The Copyright Act allows for the fair use of copyright-protected works for criticism, commentary, news reporting, scholarship, research and other such purposes. 17 U.S.C. § 107. In assessing whether conduct constitutes fair use, courts should consider four factors: "(1) the purpose and character of the use, including whether such use is of a commercial nature or is for nonprofit educational purposes; (2) the nature of the copyrighted work; (3) the amount and substantiality of the portion used in relation to the copyrighted work as a whole; and (4) the effect of the use upon the potential market for or value of the copyrighted work." Id.
As to the first factor, Defendants contend that the purpose and character of their use of the photographs should qualify as fair use. While conceding that The Picasso Project is a commercial venture, Defendants point out that their books are reference works intended for libraries, academic institutions, art collectors and auction houses, and such institutions find it an attractive reference due to its price point. Dkt. No. 70-1 at 16, 19 (Facts 33, 42). The Picasso Project also includes information about the photographed works, such as their titles, literary references, provenance, current ownership and sales information, that is generally not included in the Zervos Catalogue. Dkt. No. 70-1 at 18 (Fact 39). Plaintiffs do not contest these facts. Id. Rather, Plaintiffs argue that Defendants' copying has a commercial purpose, which weighs against fair use. However, the mere commercial nature of a work does not create a presumption against fair use; such a presumption "would swallow nearly all of the illustrative uses listed in the preamble paragraph of § 107, including news reporting, comment, criticism, teaching, scholarship, and research, since these activities are generally conducted for profit in this country." Campbell v. Acuff-Rose Music, Inc. , 510 U.S. 569, 584, 114 S.Ct. 1164, 127 L.Ed.2d 500 (1994) (citation and quotations omitted). Because Plaintiffs do not dispute that The Picasso Project is intended for libraries, academic institutions, art collectors, and auction houses, it falls within the exemplary uses named in the preamble of § 107 of the Copyright Act. This factor weighs strongly in favor of fair use.

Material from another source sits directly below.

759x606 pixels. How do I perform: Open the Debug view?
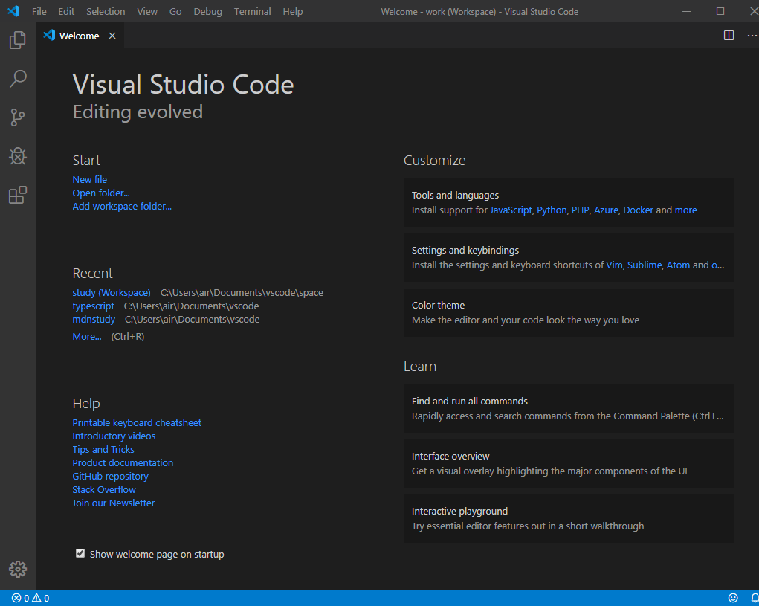point(17,156)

Defendants next argue that the nature of the Zervos Catalogue weighs in favor of finding fair use because the photographs are unoriginal and documentary in nature. However, as Plaintiffs point out, in the 2001 Judgment the Cour d'Appel found the photographs to be creative works: "the photograph of his work seeks to find its quintessence through the deliberate choice of lighting, the lens, filters, framing or angle of view, it has expressed in the representation that it has made of it, its own personality, highlighting an aspect that should be brought out in one place, or a contrast or effect coming from the support in another ... [and thus] reveals a true creator." Compl. Ex. 2 at 10. However, Plaintiffs do not dispute that the Zervos Catalogue is documentary in nature. The Zervos Catalogue is a catalogue raisonné , and the purpose of a catalogue raisonné is to faithfully reproduce an artist’s work, not to showcase the original artistic expression of the photographer. Dkt. No. 70-1 at 16-17 (Facts 34-35). On balance, the court finds that this factor tilts slightly away from finding fair use.

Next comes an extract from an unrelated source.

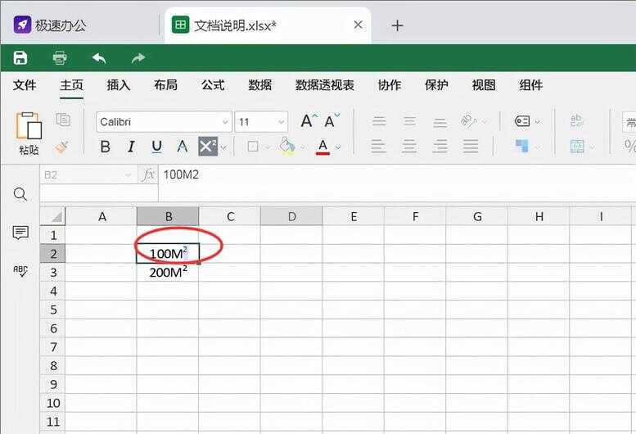Open the search magnifier in left sidebar

click(20, 194)
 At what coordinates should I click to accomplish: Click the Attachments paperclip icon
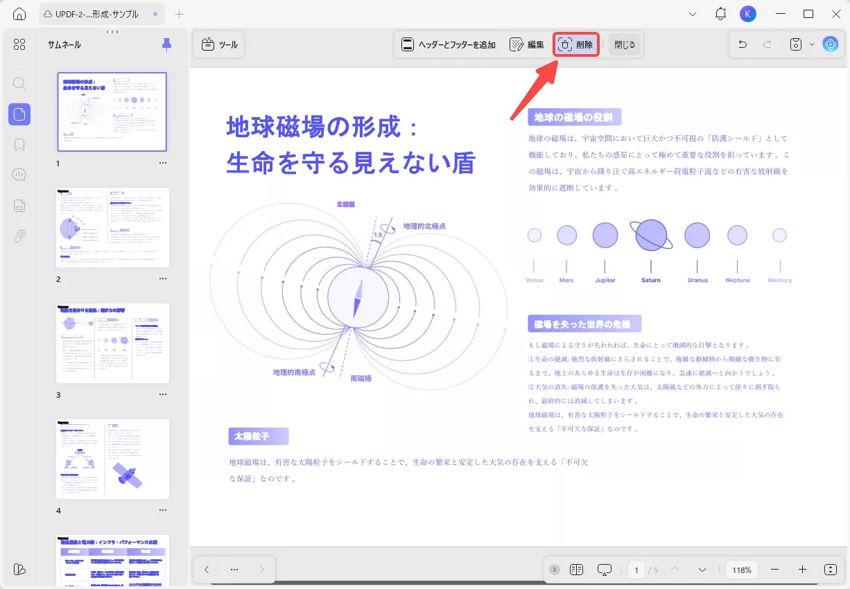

The third factor "asks whether the amount and substantiality of the portion used in relation to the copyrighted work as a whole, are reasonable in relation to the purpose of copying." Mattel, Inc. v. Walking Mountain Prods. , 353 F.3d 792, 803 (9th Cir. 2003) (citation and quotations omitted). "This factor has both a quantitative and a qualitative component, so that courts have found that use was not fair where the quoted material formed a substantial percentage of the copyrighted work ... or where the quoted material was essentially the heart of the copyrighted work." New Era Publ'ns Int'l, ApS v. Carol Publ'g. Grp. , 904 F.2d 152, 158 (2d Cir. 1990) (quotation, citation, and parenthetical omitted). The Zervos catalogue contains some 16,000 photographs of Picasso’s work (Compl. Ex. 2 at 3), while the JEX found that Defendants had copied 1,492 of those photographs (see Compl. Ex. 6 at 3; see also Reply Mooney Decl. ¶ 3 ("more than 1,000")). In the 2001 Judgment, the Cour d'Appel found that The Picasso Project did not copy the "sequences and the specific representations which, coming from the personal choices of Mr. ZERVOS ... cause [the Zervos Catalouge] to be [an] original work[ ]." Compl. Ex. 2 at 9. Because Defendants copied less than ten percent of The Zervos Catalogue’s photographs and because Plaintiffs have not presented evidence that the copied photographs go to "the heart" of the Zervos Catalogue, the court finds that the third factor weighs in favor of fair use.
The last factor considers the effect of the use upon the potential market for or value of the copyrighted work. This factor is "undoubtedly the single most important element of fair use." Harper & Row Publishers, Inc. v. Nation Enters. , 471 U.S. 539, 566, 105 S.Ct. 2218, 85 L.Ed.2d 588 (1985). Here, the fourth factor weighs heavily in favor of fair use. First, the Zervos Catalogue and The Picasso Project do not compete. Plaintiffs argue that they are competing products, but they provide no factual basis for this position. The Picasso Project can be purchased by individual volumes for about $150 per volume. Mot. Wofsy Decl. ¶ 38. When sold as a collection of all 28 volumes, it retails for either $2,780, $3,400, or $3,780. Id. ; Reply Mooney Decl. (Dkt. No. 71-1) ¶ 3 & Attachment. By contrast, the original Zervos Catalogue is only available on the second-hand market, and a 2013 reprint is only available as a complete set of all of its volumes and sells for $20,000. Dkt. No. 70-1 at 17 (Facts 36, 37). Plaintiffs do not dispute that The Picasso Project is intended for libraries, academic institutions, art collectors, and auction houses, whereas the Zervos Catalogue has a niche market due to its historic nature and high price. Dkt. No. 70-1 at 16, 18-19 (Facts 33, 41). Given their disparate markets and wildly different price points, no reasonable fact finder could conclude that the Zervos Catalogue and The Picasso Project compete.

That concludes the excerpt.